» WHAT IS REQUIRED
Copy the data exactly, keeping every line intact.

□ □ □ □

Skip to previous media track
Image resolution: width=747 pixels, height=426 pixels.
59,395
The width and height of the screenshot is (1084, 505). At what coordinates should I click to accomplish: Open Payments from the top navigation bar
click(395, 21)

□ □ □ □

» EXERCISE RESULT
Skip to previous media track
Image resolution: width=747 pixels, height=426 pixels.
59,395
The width and height of the screenshot is (1084, 505). At what coordinates should I click to accomplish: Open Payments from the top navigation bar
click(395, 21)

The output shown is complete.